All the source data on a blockchain is kept encrypted by its secure environment, with each party to the collaboration holding an exclusive encryption key. Instead of having to encrypt all the separate data files such as presentations, password-protected spec sheets or layouts, the encryption encapsulates the whole secure software environment. The level of encryption offered by blockchain provides strong protection against alteration, destruction, theft, or even accidental loss of valuable data.

Its fundamental benefit is that it provides a trackable, multi-level, compartmentalised protection for all your data assets. This helps to foster team spirit and eliminate working boundaries, improving collaboration while still keeping sensitive data secure.
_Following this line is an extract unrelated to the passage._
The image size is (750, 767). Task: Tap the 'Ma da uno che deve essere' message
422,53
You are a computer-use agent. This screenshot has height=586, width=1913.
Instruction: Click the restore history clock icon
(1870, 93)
Professional productivity is enhanced when people are no longer afraid that sensitive information might be lost, stolen, contaminated or destroyed while collaborating with outside partners.

Blockchain has also had a considerable impact on procurement and traditional supply chain management. A supply chain tower (SCT) with AI and ML can independently research and identify alternative providers of parts and services, in order to get the best value and quality. In the digital shipyard, the supply chain procures over 60% of most ship’s components, so this technology can reduce the effort and cost of finding alternative suppliers. It takes into account not only costs, but also reliability and safety records, before putting forward a suggestion for switching suppliers.

Benefits Of The Digital Shipyard

Many major shipbuilders in the commercial and defence sectors are adopting a combination of Industry 4.0 technologies to create a “Digital Shipyard” for the future.

The benefits of the digital shipyard are not limited simply to space-saving convenience, as it also delivers great advantages in the day-to-day operations of the design and shipbuilding team. They are simultaneously reducing modelling costs, and the time that used to be spent building prototypes. Industry 4.0 technology increases both their safety and design efficiency.

Utilising a combination of AR/VR techniques with AI and ML helps to minimise downtime, and enables the prediction and planning of future maintenance. 3D scanning, printing and modelling make the design and repair process faster and more efficient. And of course, the digital shipyard provides substantial savings in energy consumption.